New Delhi-based education consultant Gauravdeep Bumra noted similar:
“Most Indian students choose to study abroad, often at the cost of thousands of dollars, because they have a long-term goal of getting permanent residence, be it in Australia, Canada or the UK”.
“The day they open their borders, the student intake numbers will uptick…”
so you have The Australian’s international education correspondent, Tim Dodd:
“Too many of the expanding numbers of students from India and the subcontinent were in low quality, generic business courses, and hoping for permanent residency without having in-demand skills.”
Thus, any move to lift international student numbers will necessarily require Australia to reach further down the quality barrel and erode entry standards even further. Doing so would be detrimental to the long-run productivity and prosperity of Australia, which relies upon quality education and skills.
Instead of lowering the quality bar even further to increase numbers, Australia’s international education system should instead target a smaller intake of high quality students via:
Lifting financial requirements needed to enter Australia; and
Removing the link between studying, work rights and permanent residence.
These reforms would raise student quality, would lift genuine export revenues per student, would lift wage growth by removing competition in the jobs market, and would lower enrollment numbers to sensible and sustainable levels, in turn improving the experience for local students.

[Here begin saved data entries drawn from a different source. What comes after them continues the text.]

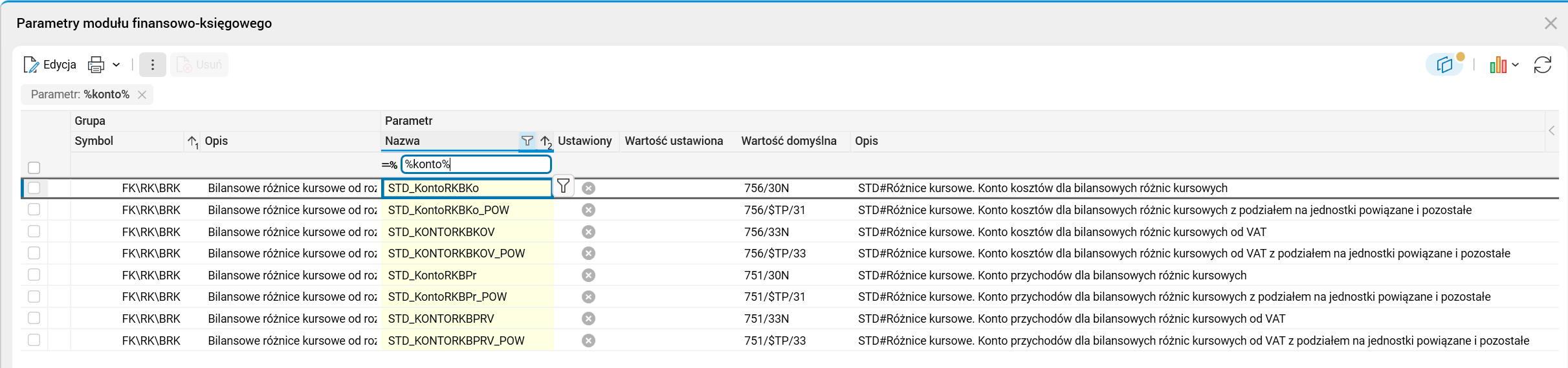Sort by the Symbol column header

click(x=94, y=141)
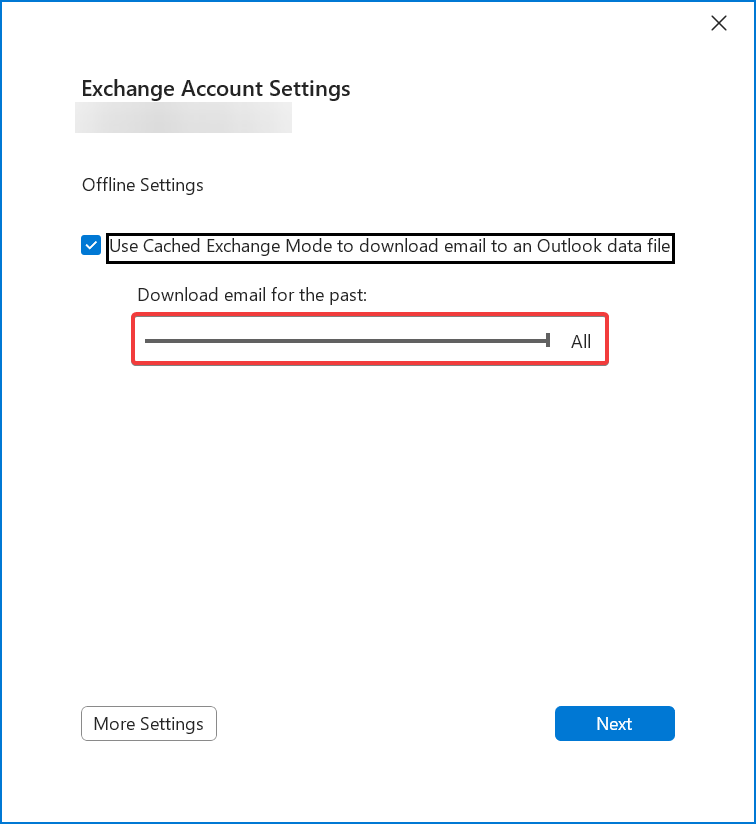This screenshot has width=756, height=824.
Task: Close the Exchange Account Settings dialog
Action: [718, 23]
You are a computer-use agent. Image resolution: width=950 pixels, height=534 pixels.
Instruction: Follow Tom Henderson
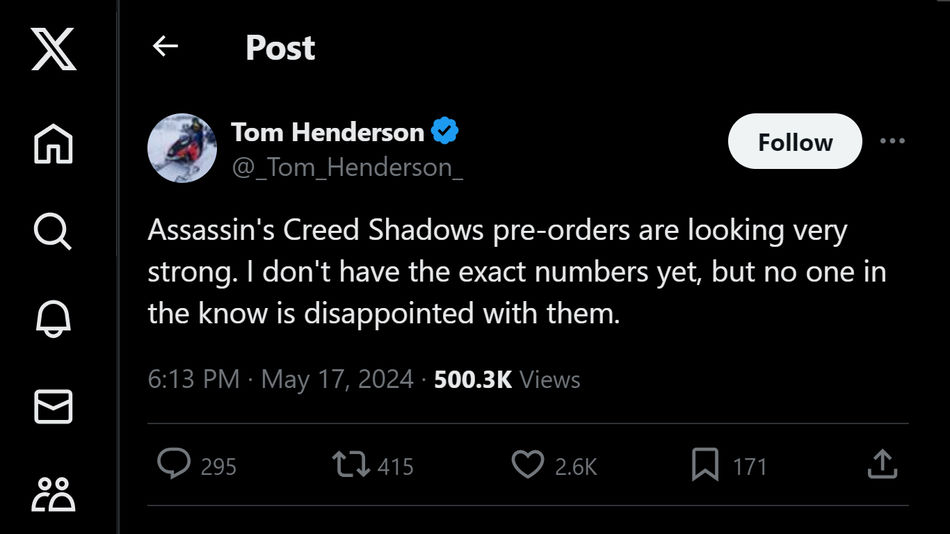794,142
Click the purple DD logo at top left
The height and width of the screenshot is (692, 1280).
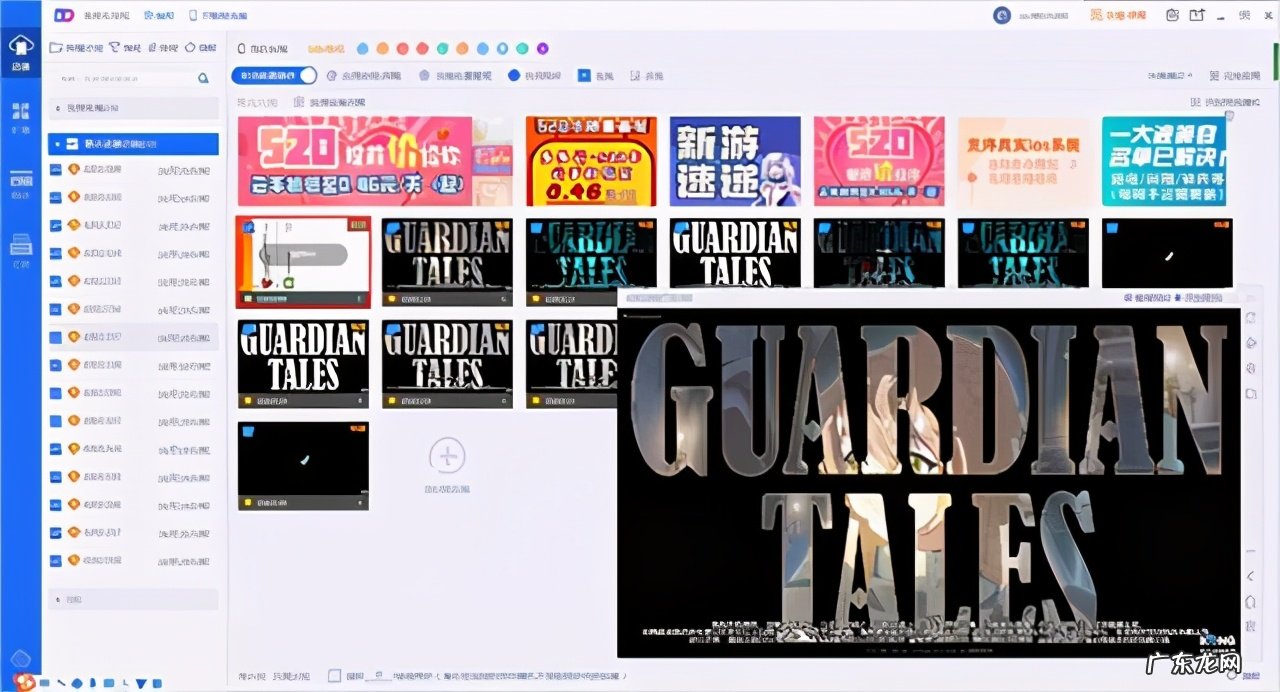click(x=65, y=15)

Sadly, we all know these reforms would never happen. If work rights and permanent residence were scaled back, the numbers of arriving students would collapse.
Our policy makers will instead crater standards even further to entice as many warm bodies into Australia as possible. Because the edu-migration industry rent-seekers demand it.
Leith van Onselen is Chief Economist at the MB Fund and MB Super. He is also Chief Economist and co-founder of MacroBusiness. Leith has previously worked at the Australian Treasury, Victorian Treasury and Goldman Sachs.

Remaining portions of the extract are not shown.